3.1 Datasets and experiment design

In this work, we prepared two synthetic datasets and three real datasets (Table 1) to assess the performance of HMS in accuracy, comprehensiveness, running time and memory usage for functional beta-diversity analysis. Synthetic Dataset I contains functional KO profiles of 30 artificial microbiomes that evenly divided into three groups (m1, m2 and m3). KO compositions of each group followed the pattern as Figure 1B and samples in the same group consist of similar KOs but only with subtle variations on relative abundances. Synthetic Dataset II was simulated in the same way as Dataset I by following the community pattern in Figure 1C. Real Dataset I contains KO profiles of 20 000 microbiomes randomly selected from Microbiome Search Engine database (mse.ac.cn) (Su et al., 2018). Real Datasets II and III were produced by Human Microbiome Project Phase 1 (Turnbaugh et al., 2007): Read Dataset II contains KO profiles of 5350 human microbiomes (gut, oral, skin and vagina) inferred from 16S rRNA gene amplicons by PICRUSt2 (Douglas et al., 2020), and Real Dataset III contains KO profiles of 2354 human microbiomes (gut, oral, skin and vagina) reconstructed from WGS data by HUMANn2 (Franzosa et al., 2018). Since R has already been widely applied in bioinformatics analysis(Kramer et al., 2014), we set R-based distance methods (Bray–Curtis, Cosine, Euclidean and JSD) and PCoA (‘vegan’ package and ‘ape’ package in R) as benchmarks for comparison to HMS.

Table 1.

The datasets to assess the performance of HMS on accuracy, running time and memory usage

Dataset	No. of samples	Sample source	Sample type
Synthetic Dataset I	30	Synthetized from KO gene families	Synthetic sample
Synthetic Dataset II	30	Synthetized from KO gene families	Synthetic sample
Real Dataset I	20 000	Microbiome Search Engine database	Real sample, inferred from 16S rRNA gene amplicons by PICRUSt2
Real Dataset I	20 000	(mse.ac.cn)
Real Dataset II	5350	Human Microbiome Project, Phase I	Real sample, inferred from 16S rRNA gene amplicons by PICRUSt2
Real Dataset III	2354	Human Microbiome Project, Phase I	Real sample, reconstructed from WGS data by HUMANn2

Open in a new tab

3.2 Benchmark the accuracy and comprehensiveness of hierarchical-based dissimilarity using synthetic data

3.2.1 Erroneous pattern among groups

For Synthetic Dataset I, as shown in Figure 1B, samples in group m1 share more common KOs with group m2 (2 KOs, green-dotted circle) than m3 (only 1 KO, red-dotted circle).

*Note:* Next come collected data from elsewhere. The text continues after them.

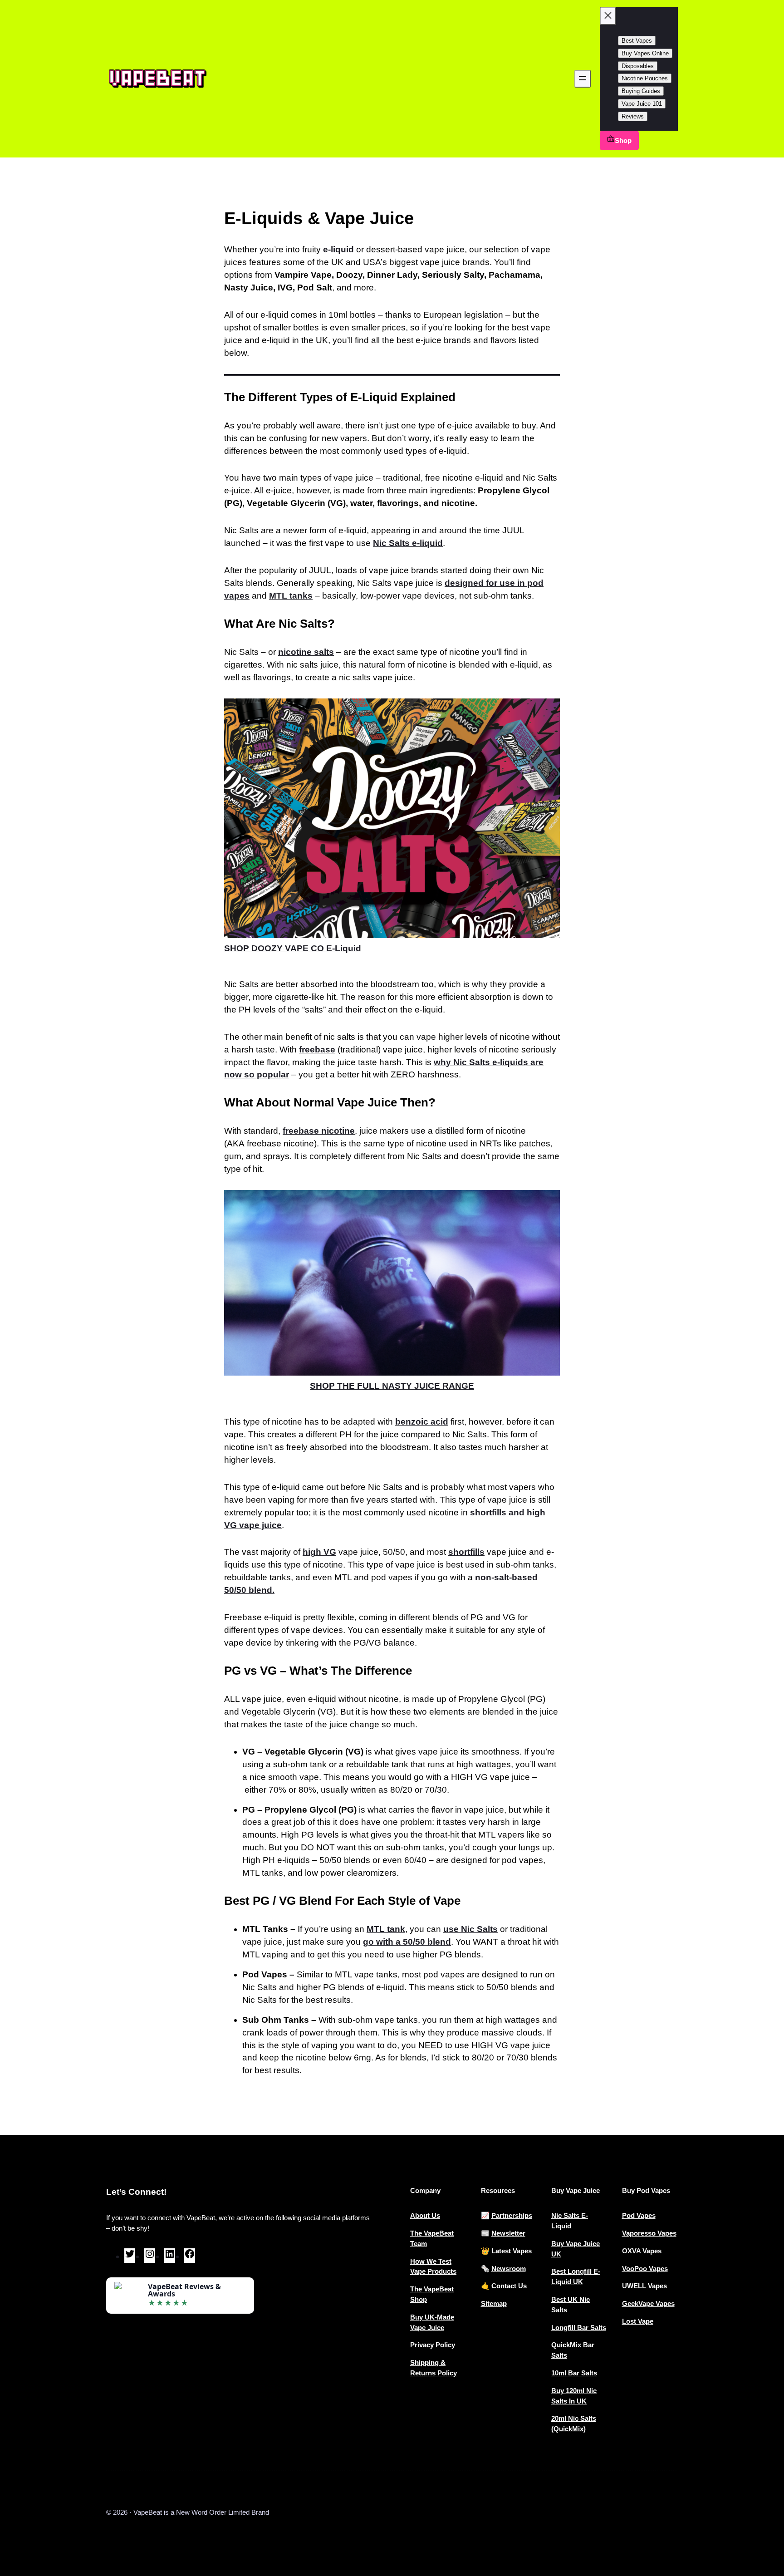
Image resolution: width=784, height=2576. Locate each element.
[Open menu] (582, 79)
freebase (317, 1049)
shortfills (466, 1552)
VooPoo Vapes (645, 2268)
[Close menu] (608, 16)
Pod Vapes (639, 2215)
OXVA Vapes (642, 2251)
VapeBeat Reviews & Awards (184, 2290)
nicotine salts (306, 652)
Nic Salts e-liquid (408, 543)
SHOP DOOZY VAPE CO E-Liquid (292, 948)
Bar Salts (582, 2373)
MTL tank (386, 1929)
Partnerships (511, 2215)
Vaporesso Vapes (649, 2233)
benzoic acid (421, 1421)
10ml (559, 2373)
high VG (319, 1552)
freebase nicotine (319, 1131)
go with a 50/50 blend (407, 1942)
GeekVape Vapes (648, 2303)
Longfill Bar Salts (578, 2327)
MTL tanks (291, 595)
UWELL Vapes (644, 2286)
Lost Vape (637, 2321)
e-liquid (338, 249)
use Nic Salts (470, 1929)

But actually, the overall metabolic functions and pathways of group m1 are more similar to those of m3 since their gene families belong to the identical pathways on KEGG BRITE hierarchy branches, e.g. on level-3 all pathways are exactly the same; in contrast, m1 and m2 differed from each other for only shared 2 of 5 pathways on level-3. Here we calculated pairwise distances of all 30 samples in Synthetic Dataset I using four metrics of Bray–Curtis, Cosine, Euclidean, JSD and our HMS, respectively. From the PCoA and clustering (‘hclust’ function in R) results in Figure 2, we observed that only HMS correctly generated the expected relations among the three groups that dist(m1, m2) > dist(m1, m3), but Bray–Curtis distance, Cosine distance, Euclidean distance and JSD delivered the opposite results thus lead to erroneous patterns.

Fig. 2. — PCoA and hierarchical clustering results on Synthetic Dataset I. Only HMS generates the expected beta-diversity pattern that dist(m1, m2) > dist(m1, m3)

3.2.2 Anomalous layout by sparse distribution

For Synthetic Dataset II, KO distribution of samples was spares and zero-inflated (Xu et al., 2015) that few KOs were in common among different groups (Fig. 3). As the dataset design, group m1 was close to m2 for their KOs were located at the same hierarchical branches than m3, and all methods produced the expected relation of dist(m1, m2) < dist(m1, m3) among three synthetic groups. However, PCoA layouts of the benchmark methods were anomalous that failed in assessing the beta-diversity within each group. For example, 10 samples of group m3 were clustered as fully overlapped points in benchmark PCoA coordinates. The reason was that the high dimensionality and sparsity of KO profiles enlarged distances among groups, while omitted the variation of samples in the same group. By taking additional upper-level metabolic pathways for distance measurement, HMS differentiated three groups while in-group beta-diversity was kept, thus reduced the zero-inflation effects of functional profiles that may disturb the beta-diversity pattern.

Fig. 3. — PCoA and hierarchical clustering results on Synthetic Dataset II. Layouts of the benchmark methods are anomalous that failed in assessing the beta-diversity within each group, while HMS kept the in-group variations

3.3 Benchmark the efficiency of parallel computing in distance matrix calculation and PCoA

To test the efficiency of the HMS software, we performed the distance matrix calculation and PCoA for different numbers of samples (from 2000 to 20 000) that randomly selected from Real Dataset I, and compared the total running time and maximum RAM usage to the benchmark methods of R-based distance and PCoA methods. All tests were performed on a single non-shared computing node with 80 threads (supported by 40 physical cores). Calculations on each sample number were repeated for 10 times, and the mean running time and memory consumption was obtained to avoid interferences from computer system. When processing 20 000 samples, HMS completed the pairwise distance matrix in 73 min that is 36 times faster than the benchmark methods, yet saved over 82% memory by a peak RAM usage of 2.5 GB (Fig. 4A; Supplementary Fig. S1A in log-scale; Supplementary Table S1). Then for the PCoA, HMS also exhibited the advantages in both speed (161 min, 17 times faster) and resource usage (7.5 GB, 80% less memory) compared to the benchmark methods (Fig. 4B; Supplementary Fig. S1B in log-scale; Supplementary Table S2). Therefore, HMS achieved an overall 23 times speedup (HMS: 3.89 h; mean of benchmark methods: 89.55 h) in parsing the functional beta-diversity pattern, which is crucial and valuable as the number of metagenomic functional profiles is exponentially growing.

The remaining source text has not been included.